~/blog/typeorm-vs-prisma-typescript-orm-comparison
Engineering2024·10 September 2024

TypeORM vs Prisma: Choosing Your ORM for a TypeScript Migration

During a platform replatforming, we ended up using two different ORMs in the same project — TypeORM for the core backend API, Prisma for the admin panel. Here's why, and what each is genuinely better at.

TypeORMPrismaORMTypeScriptNode.jsdatabase

Two ORMs, One Database

When migrating from PHP to TypeScript and starting a new backend, one of the first decisions is which ORM to use: TypeORM, Prisma, Drizzle, MikroORM, Sequelize. Each has advocates who will tell you their choice is clearly superior.

Having used two of these in production simultaneously — TypeORM for a core backend API and Prisma for an admin panel, both connecting to the same MySQL database with 139 entities — I have an opinion on when each is the right choice.

TypeORM: Strengths and Weaknesses

What TypeORM does well:

Decorator-based entities that feel like the domain model:

typescript
@Entity() export class Subscription { @PrimaryGeneratedColumn() id: number; @ManyToOne(() => User, user => user.subscriptions) user: User; @OneToMany(() => Order, order => order.subscription) orders: Order[]; @Column({ type: 'enum', enum: SubscriptionStatus }) status: SubscriptionStatus; }

The entity definition is the type.
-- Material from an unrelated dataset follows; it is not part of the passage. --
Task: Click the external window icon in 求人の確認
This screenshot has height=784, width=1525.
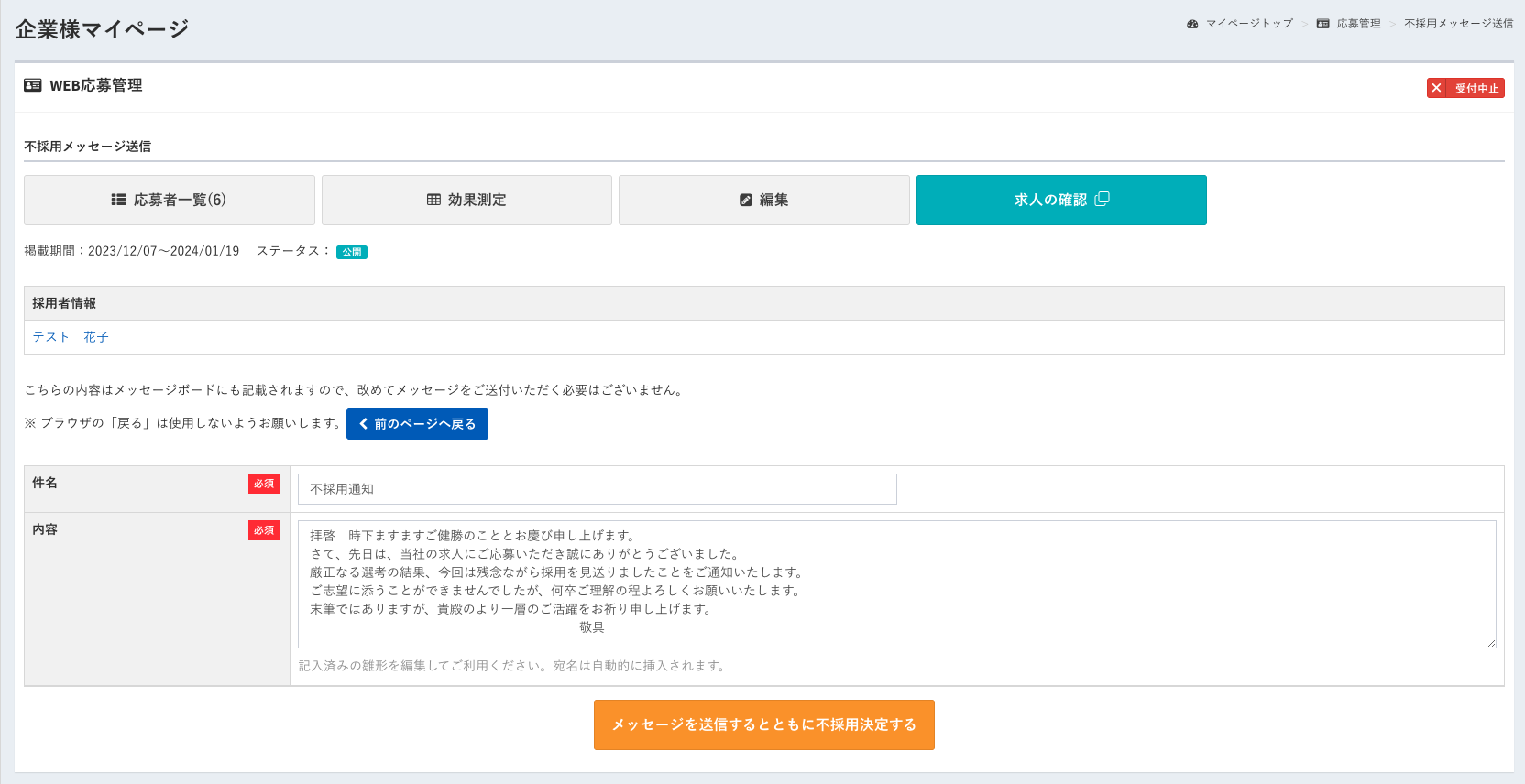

No separate schema file or generated types — the class you define is what TypeScript uses everywhere.

Repository pattern: TypeORM's repository abstraction maps well to domain-driven design. Each entity gets a repository; business logic operates through repositories. For a platform with 139 entities, this structure scales.

Relation loading control: Fine-grained control over when related entities are loaded via lazy/eager loading and explicit relations in find options. For subscription queries that conditionally load orders, deliveries, and payments, this matters for performance.

Where TypeORM struggles:

N+1 queries: TypeORM's relation loading can silently generate N+1 queries if you're not explicit about joins. A meaningful source of production performance issues if you're not careful.

Schema migrations: The generated migrations are sometimes suboptimal. Reviewing and occasionally rewriting generated migrations is normal maintenance.

Prisma: Strengths and Weaknesses

What Prisma does well:

Schema introspection — generating types from an existing database:

bash
prisma db pull

This inspects the existing database and generates a Prisma schema file with corresponding TypeScript types. For an admin panel connecting to an existing database managed by TypeORM in the backend, this was transformative. We got full type safety across all 139 entities without writing a single entity definition manually.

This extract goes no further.